Будто потерял козак шапку. Или люльку.
Тягостное чувство, какое вызывает война языков, несколько рассеивается, когда отдаешь себе отчет в том, что вопрос о языках сильно раздут.
Главный вопрос, стоящий сегодня между нашими двумя народами, — выяснение отношений в духовном плане. И тут бросается в глаза громадная “разница потенциалов”. Это относится, в частности, к художественной литературе — если считать украинской только ту литературу, что родилась на украинском языке. При всем уважении к таким авторам, как Тарас Шевченко, Леся Украинка или Иван Франко (называю тех, кого на Украине считают своими классиками), особенно к первому из них, трудно не признать, что это та литература, которую принято называть областнической. Шевченко сам не раз прокламировал воинствующее областничество в таких, например, строках:
В свопй хатi своя й правда,
I сила, i воля.
(Разумеется, это не меняет того факта, что Шевченко остается великим поэтом.)

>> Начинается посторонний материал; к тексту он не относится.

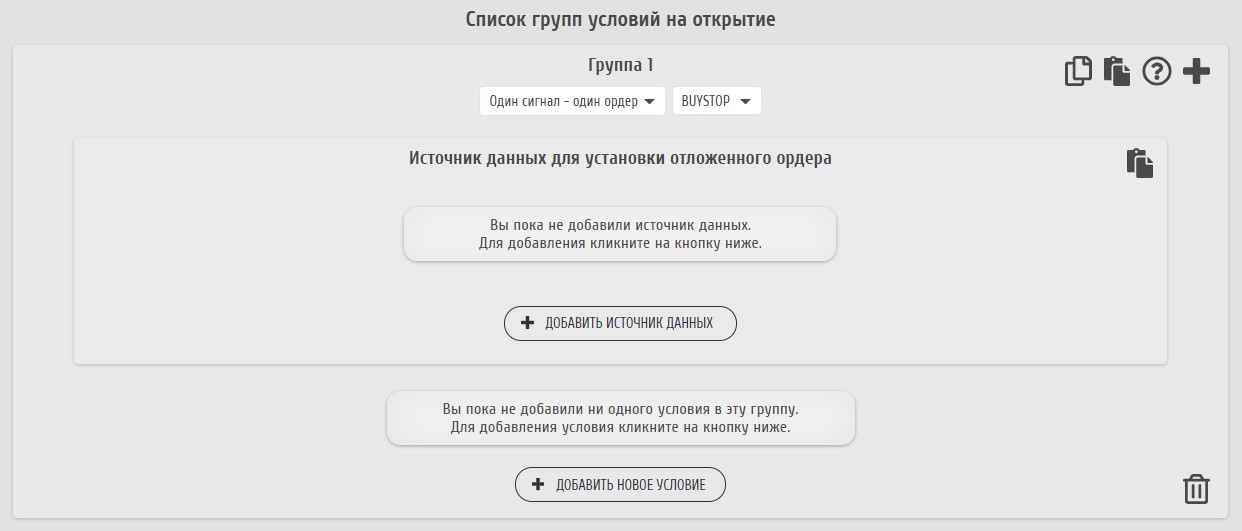The height and width of the screenshot is (531, 1242).
Task: Click the 'Список групп условий на открытие' heading
Action: click(620, 19)
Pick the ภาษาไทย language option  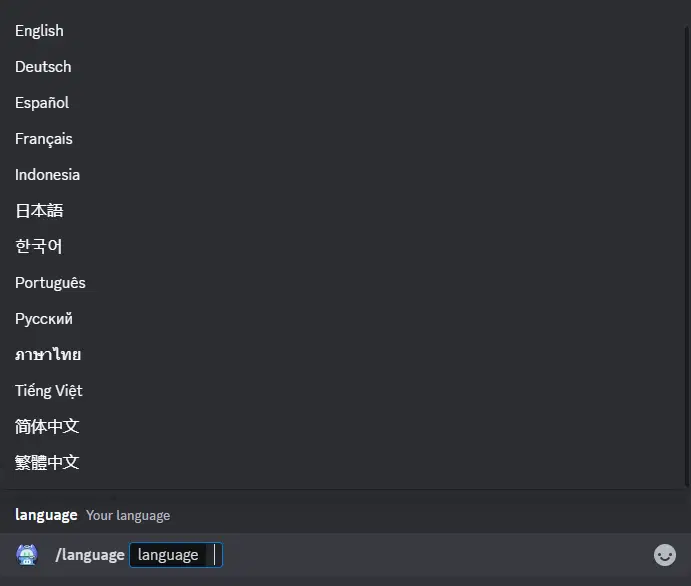48,355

Кобзарю вторила молодая Леся Украинка:
Ми, як ти, минати будем
Чужiп пороги,
Орать будем своп ниви,
Рiднi перелоги.
В дальнейшем, правда, она попыталась выйти за пределы родного “запечья” и расширила свою тематику, обращаясь порою к мировым сюжетам, например к сюжету Дон Жуана (“Каменный хозяин”); но сделано это было с умыслом: доказать, что украинский — не селянська говiрка, что на нем, как и на русском, можно писать обо всем на свете. В свою очередь расширил тематику Иван Франко: наступление цивилизации заставило его от рустических пейзажей обратиться к городским видам (а город, заметим, на Украине даже в ХIХ веке был не столько украинским, сколько русско-польско-еврейским). И тем не менее — печать областничества остается на произведениях всех трех классиков украинской литературы.
Уже цитированный мною Лесь Подервянский пишет: “Украинцы остались украинцами во многом благодаря маленькой книге стихов под названием ЈКобзарь””8. “Кобзарь” — это очень много и очень мало. Сегодня мир поражен болезнью, которая не имеет латинского названия, но имеет английское — death of the past (смерть прошлого); между тем прошлое по-прежнему заключает в себе тайну будущего, но, чтобы быть услышанным, чтобы стать “лекарством от болезни”, оно должно быть, так сказать, сильнодействующим и к тому же проникновенным для современного слуха. А что могут дать упомянутые писатели в мировоззренческом ключе? Двое из них были атеистами, близкими к марксизму (Леся Украинка с особенной неприязнью говорила о “рабском духе” христианства), и все трое — революционными демократами. В этом аспекте они могут быть существенно дискредитированы.
И совсем другое дело — большая русская литература с ее “всемирностью”, ее орлиным кругозором и всесторонним знанием человека!